M. Claude Goasguen. Le Premier ministre a dit que nous étions dans une « guerre asymétrique ». En conséquence, les Français qui combattent contre la France commettent contre elle un acte militaire. Dans ce contexte exceptionnel, pourquoi les militaires sont-ils tenus à l’écart, au moins pour ceux qui combattent en Irak ? En Syrie, la chose est plus compliquée, puisque finalement un grand nombre de djihadistes partis combattre en Syrie n’ont fait que suivre les invitations du gouvernement français. Nous devons, comme l’ont fait l’Allemagne et les États-Unis, nous mettre à l’abri de ceux qui reviennent.

D’autre part, si de nombreuses indications laissent penser qu’un individu condamné pour une infraction de droit commun et qui a purgé sa peine est prêt de basculer dans une dérive terroriste à sa sortie de prison, une solution judiciaire existe-t-elle ? Ou est-ce le rôle de la DGSI ?

M. Marc Trévidic. Le renseignement pénitentiaire alerte de plus en plus souvent la DGSI sur le fait que des délinquants de droit commun se sont radicalisés, qu’ils vont sortir et qu’il serait bon de les suivre en renseignement. Mais nous n’avons aucun moyen de lancer une enquête judiciaire sur une personne qui vient de sortir d’une maison d’arrêt au motif qu’elle s’y est radicalisée – pour judiciariser, il faut un minimum d’éléments ! Dans certains cas, c’est grâce au renseignement pénitentiaire que nous avons eu assez d’éléments pour judiciariser. C’est pourquoi ses moyens, clairement insuffisants, doivent être renforcés.

M. Claude Goasguen. Ne pourrait-on prévoir des mesures de sûreté ?

M. Marc Trévidic. Uniquement pour ceux qui ont été condamnés pour terrorisme. Pour les condamnés de droit commun, il n’y a aucun fondement.

M. Claude Goasguen. Si cela demande une mesure législative nouvelle...

M. le président Éric Ciotti. Dans le prolongement de cette réflexion, je m’interrogeais sur l’éventualité d’un dispositif de privation de liberté qui pourrait s’assimiler à une hospitalisation sous contrainte. Je reconnais que le chemin juridique est étroit car il est difficile de mesurer la dangerosité d’un individu selon des critères objectifs. On pourrait toutefois imaginer réaliser cette évaluation, sous le contrôle d’un magistrat, sur la base d’un rapport des services du renseignement pénitentiaire ou de la DGSI. Comment traiter ceux que l’on sait dangereux mais que l’on ne peut judiciariser ?

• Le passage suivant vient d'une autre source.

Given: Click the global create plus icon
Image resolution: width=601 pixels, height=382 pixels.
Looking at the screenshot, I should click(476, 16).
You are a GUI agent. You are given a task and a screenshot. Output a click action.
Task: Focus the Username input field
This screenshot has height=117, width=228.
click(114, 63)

M. Marc Trévidic. Si un jeune est incarcéré en maison d’arrêt pour une infraction de droit commun, mieux vaut se demander comment éviter qu’il se radicalise plutôt que de se demander ce que l’on fera de lui s’il est radicalisé. En outre, la radicalisation est de deux types, dont l’un, le fondamentalisme tabligh, existe de longue date ; ses adeptes, bien que leur approche soit salafiste, sont théoriquement pacifiques. Il convient donc pour commencer de démêler de quoi l’on parle. D’une manière générale, il n’y a rien d’évident à étiqueter quelqu’un « salafiste djihadiste ». Sur le fond, on sera face à un jeune délinquant de droit commun qui se sera radicalisé en maison d’arrêt faute que l’on ait su mettre au point un dispositif qui l’en aurait empêché, et on lui expliquera qu’il sera surveillé alors qu’il a purgé sa peine parce que, pendant son incarcération, il a été mis au contact d’un prosélyte qui l’a rendu pire qu’il n’était à son entrée en prison ? Il est très gênant d’imposer des contraintes à la sortie parce que nous sommes incapables de régler le problème en maison d’arrêt.

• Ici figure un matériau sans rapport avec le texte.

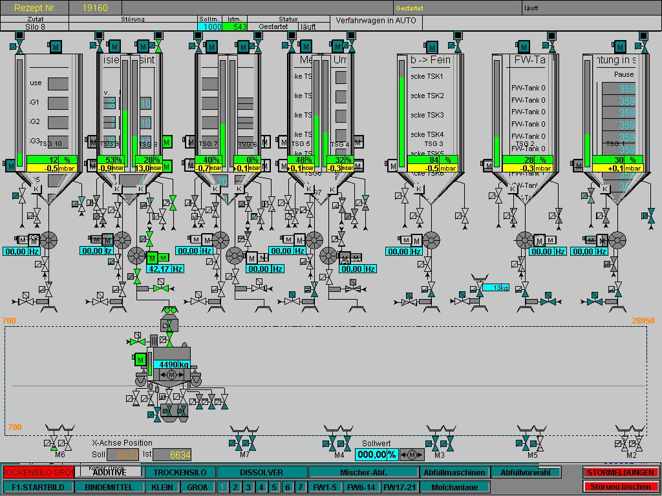
Task: Click the green motor beside 42.17 Hz
Action: click(153, 259)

M. Claude Goasguen. Il existe des centres fermés pour mineurs. C’est aussi un constat d’échec.

M. Marc Trévidic. Dans ce cas, c’est la notion de mineur en danger qui prévaut. On sait que de nombreux enfants baignent dans la radicalisation au sein de leur famille. La question est alors de savoir à partir de quand on estime qu’il doit être soustrait à l’influence familiale parce qu’elle le met en danger ; il est très difficile d’y répondre.

M. Claude Goasguen. Pourquoi ce qui vaut pour les mineurs ne s’appliquerait-il pas aux majeurs ?

M. Marc Trévidic. Si un majeur n’a rien fait de pénalement répréhensible, cela n’est pas possible. On ne peut pousser la prévention trop loin, sauf si l’on dispose de moyens d’évaluation fiables de la dangerosité, ce qui n’est pas le cas. Nul n’est formé pour cela. Aussi, plutôt que de se demander que faire des gens déjà radicalisés, il faut éviter la radicalisation. Il y a bien sûr trop de gens radicalisés, mais la frange qui passera à l’acte reste vraiment très minoritaire. D’autre part, que devraient faire les militaires – intervenir en Irak ?

M. Claude Goasguen. Il y a des tribunaux militaires.

M. Marc Trévidic. Pas en temps de paix. J’observe que nous participons à des opérations de maintien de la paix dans un système juridique en vertu duquel nous sommes censés traiter judiciairement les affaires terroristes ; malgré cela, le nombre d’exécutions de chefs djihadistes commises au Mali par le biais de drones est tel que l’on en voit disparaître plus que l’on en juge. Je rappelle aussi que l’intelligence avec une puissance étrangère est punie de trente ans de détention criminelle. L’incrimination existe ; elle n’est jamais utilisée car elle est très difficile à manier, et c’est pourquoi on utilise aujourd’hui la législation anti-terroriste.

M. François Loncle. Le « service après-vente » dont vous avez fait état tout à l’heure s’applique aussi aux guerres. Que tous ici veuillent bien se rappeler que la guerre qui a été menée en Libye en 2011 par la coalition internationale à laquelle participait la France a provoqué un chaos complet, nourrissant le terrorisme au Sahel dans des proportions considérables.

Vous avez évoqué l’hypothèse d’une évolution des djihadistes vers la clandestinité. Pourquoi cette prévision ? Cela conduirait-il à un changement de « public » parmi les terroristes ? Avez-vous relevé dans les pays démocratiques qui respectent l’équilibre entre liberté et sécurité des bonnes pratiques que nous n’utilisons pas encore et qui pourraient nourrir nos propositions ?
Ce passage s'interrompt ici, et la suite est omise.